Stored data entries:

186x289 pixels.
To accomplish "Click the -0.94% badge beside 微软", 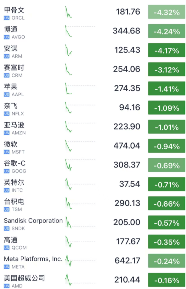I will tap(167, 146).
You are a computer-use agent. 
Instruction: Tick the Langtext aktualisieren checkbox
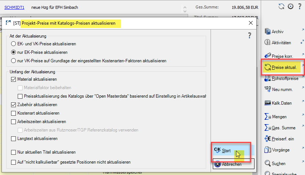(14, 139)
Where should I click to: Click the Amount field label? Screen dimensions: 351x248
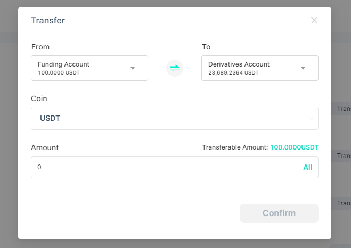pos(45,147)
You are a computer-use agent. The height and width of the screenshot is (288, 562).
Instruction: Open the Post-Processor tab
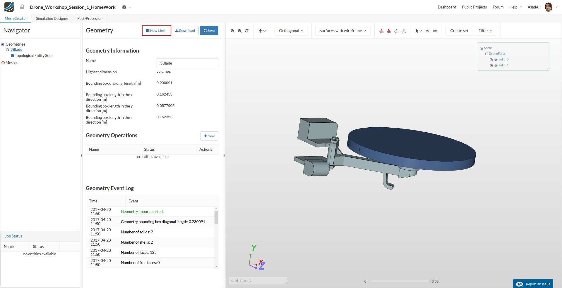[x=90, y=18]
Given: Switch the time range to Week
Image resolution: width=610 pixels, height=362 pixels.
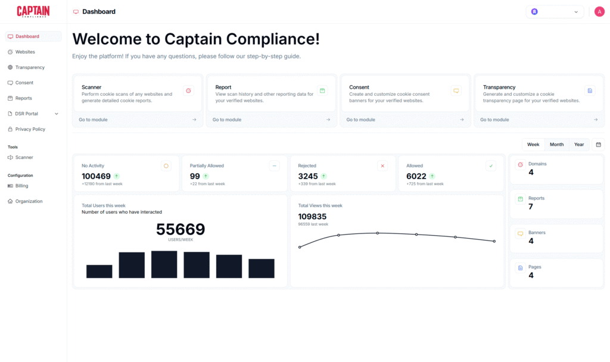Looking at the screenshot, I should pyautogui.click(x=533, y=145).
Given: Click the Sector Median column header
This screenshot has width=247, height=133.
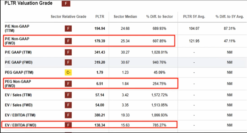Looking at the screenshot, I should coord(125,17).
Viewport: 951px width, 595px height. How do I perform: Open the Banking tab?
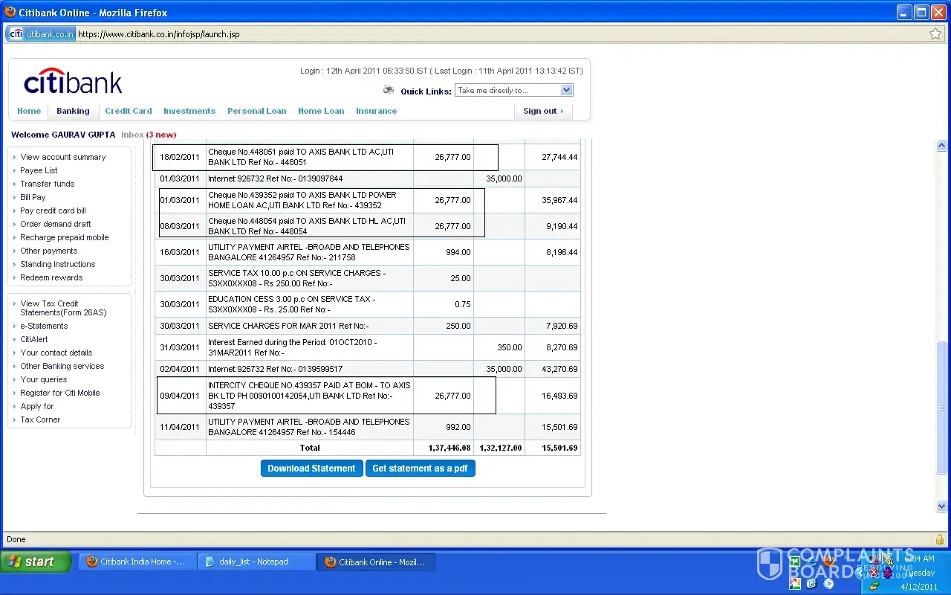(x=73, y=111)
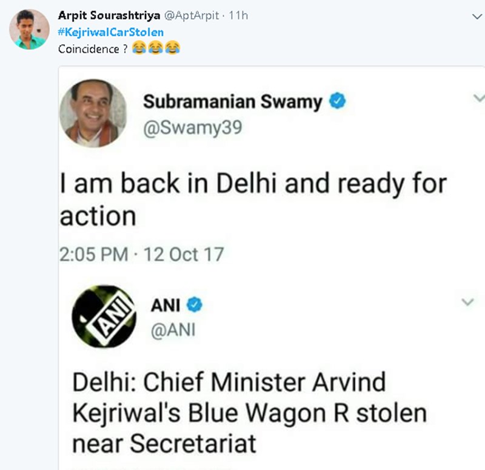
Task: Click Subramanian Swamy's blue verified badge
Action: 337,102
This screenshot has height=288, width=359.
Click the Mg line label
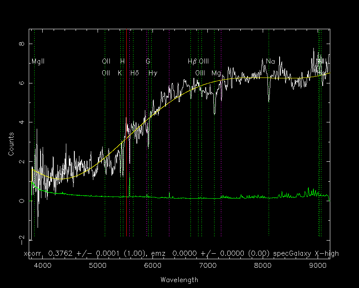pos(216,74)
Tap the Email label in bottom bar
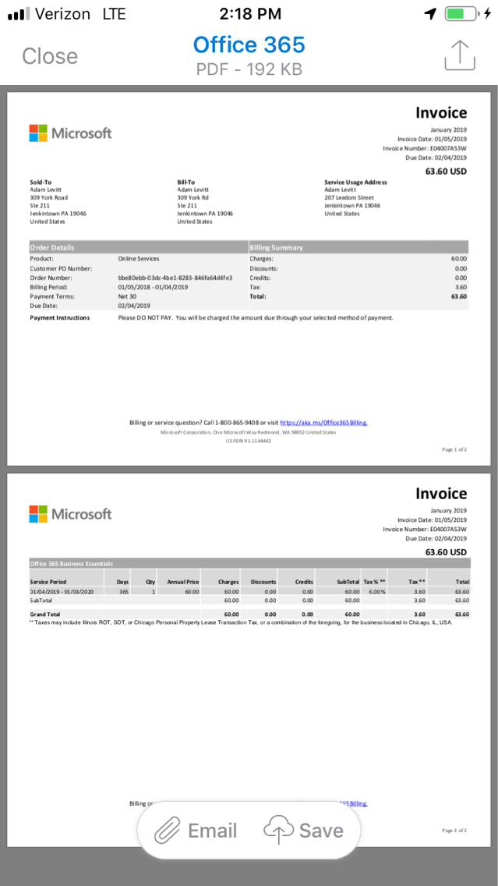This screenshot has height=886, width=498. [x=212, y=831]
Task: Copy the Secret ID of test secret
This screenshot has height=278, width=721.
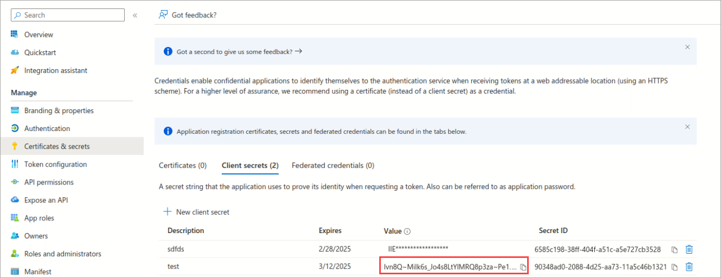Action: 675,267
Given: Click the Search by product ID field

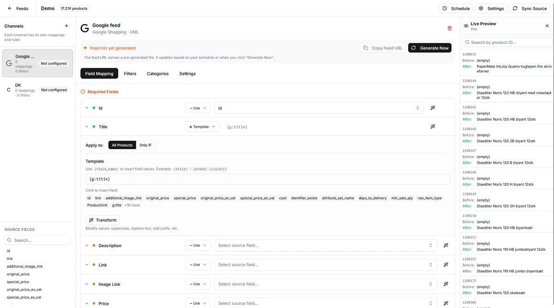Looking at the screenshot, I should 507,42.
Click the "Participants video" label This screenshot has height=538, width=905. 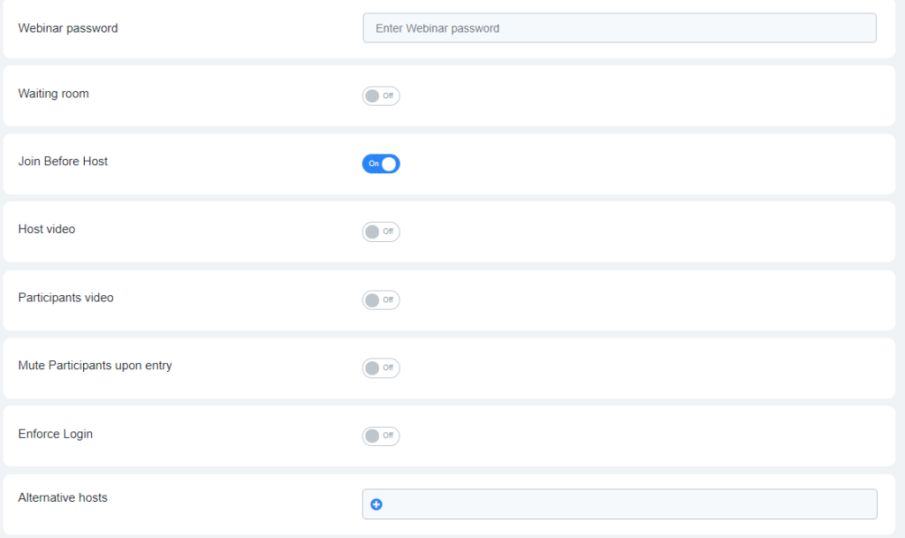pyautogui.click(x=65, y=298)
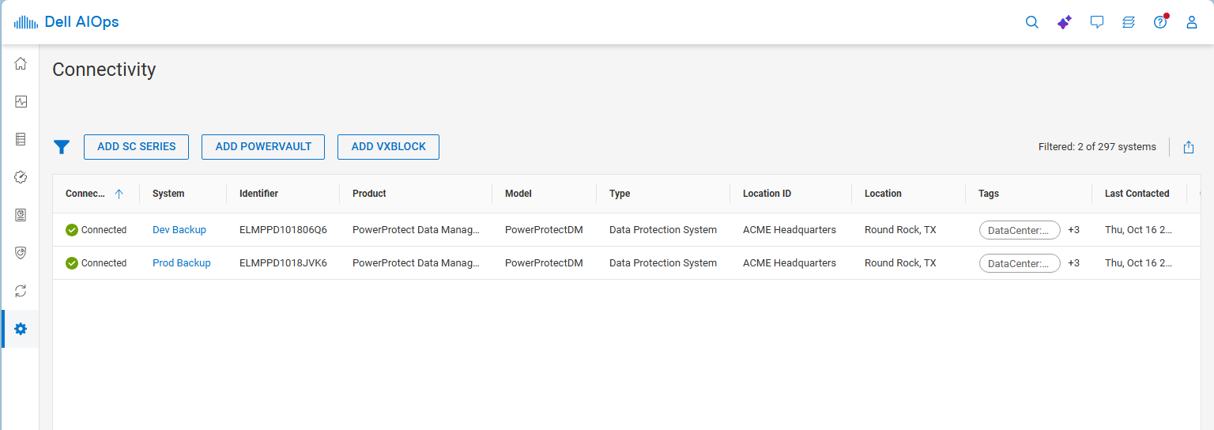
Task: Sort by the Connectivity column arrow
Action: [x=119, y=194]

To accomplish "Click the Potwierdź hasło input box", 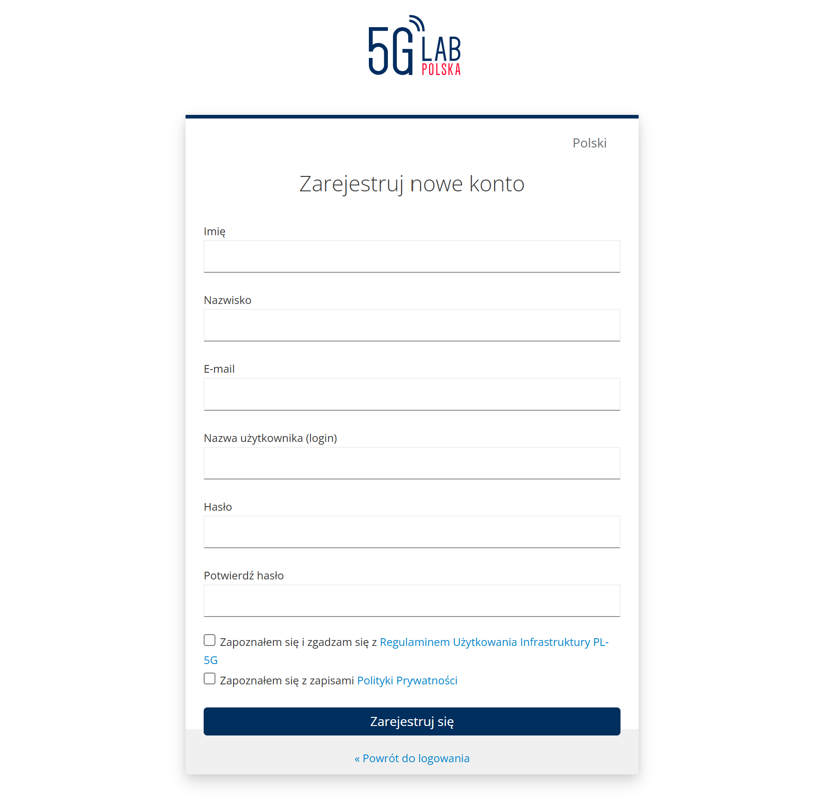I will [411, 601].
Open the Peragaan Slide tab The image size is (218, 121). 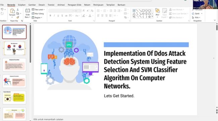(74, 5)
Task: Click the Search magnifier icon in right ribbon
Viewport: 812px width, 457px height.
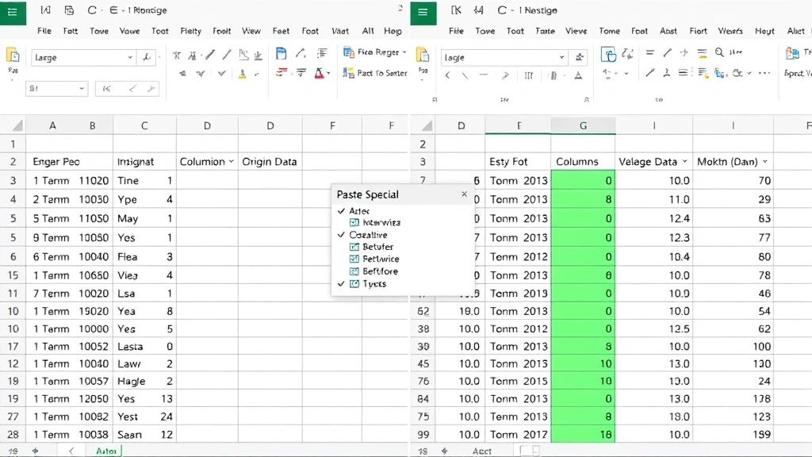Action: click(x=718, y=52)
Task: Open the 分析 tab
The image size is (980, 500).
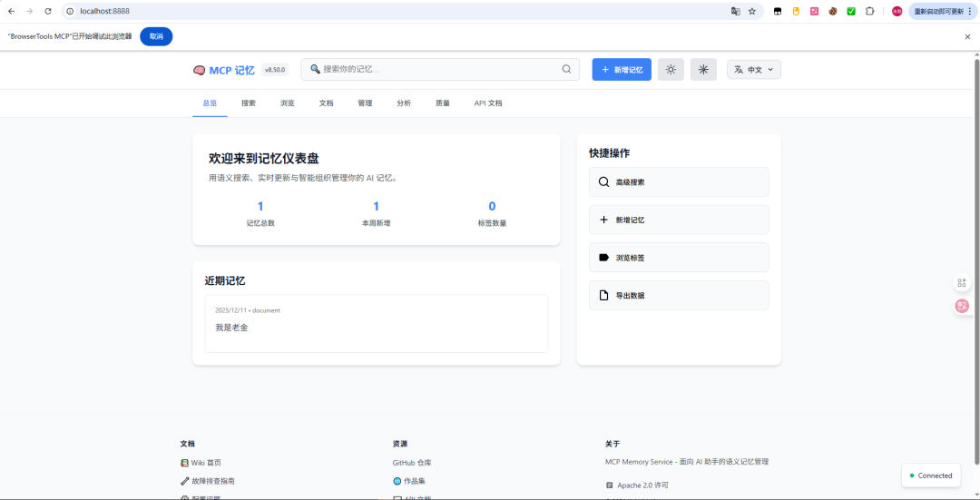Action: coord(404,103)
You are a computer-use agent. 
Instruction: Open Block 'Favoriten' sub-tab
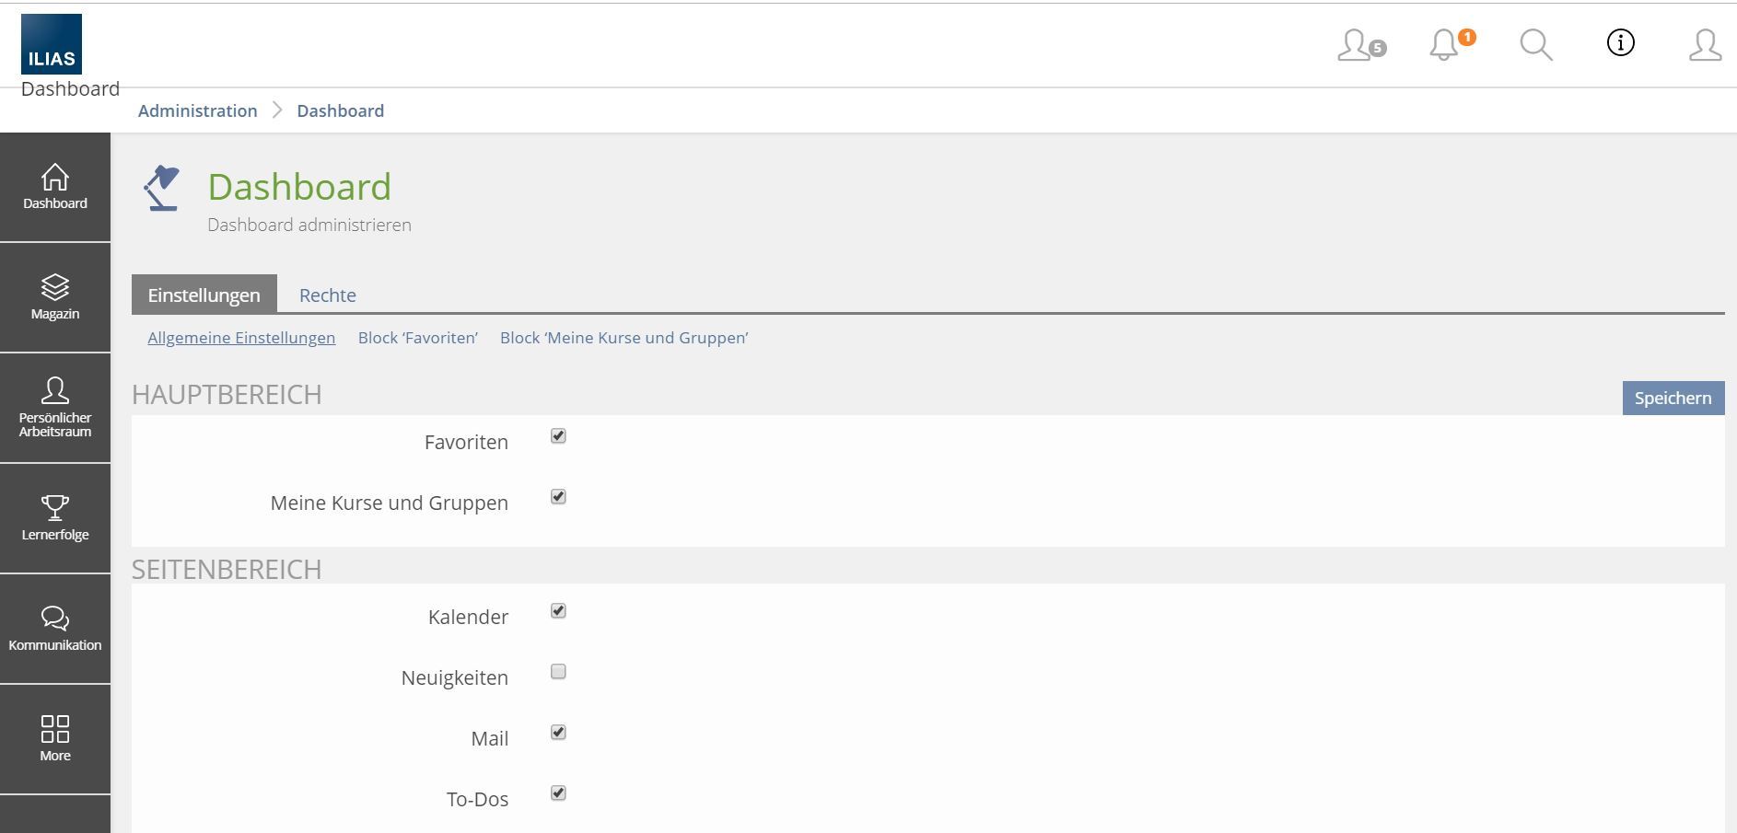[x=417, y=338]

• [What to produce]:
Pictures in the entries do not go into the copy. Print only the lines starting at the one containing "Where should I" and ending at the one containing "Given: Click the Sector Median column header", exactly as they appear.

• [Response below]:
Where should I click to: Click the Amount field label? Screen dimensions: 351x248
pos(45,147)
You are a computer-use agent. The height and width of the screenshot is (288, 562).
Instruction: Open the Post-Processor tab
[x=90, y=18]
Given: Switch the time range to Week
Image resolution: width=610 pixels, height=362 pixels.
Looking at the screenshot, I should pyautogui.click(x=533, y=145).
Given: Click the Sector Median column header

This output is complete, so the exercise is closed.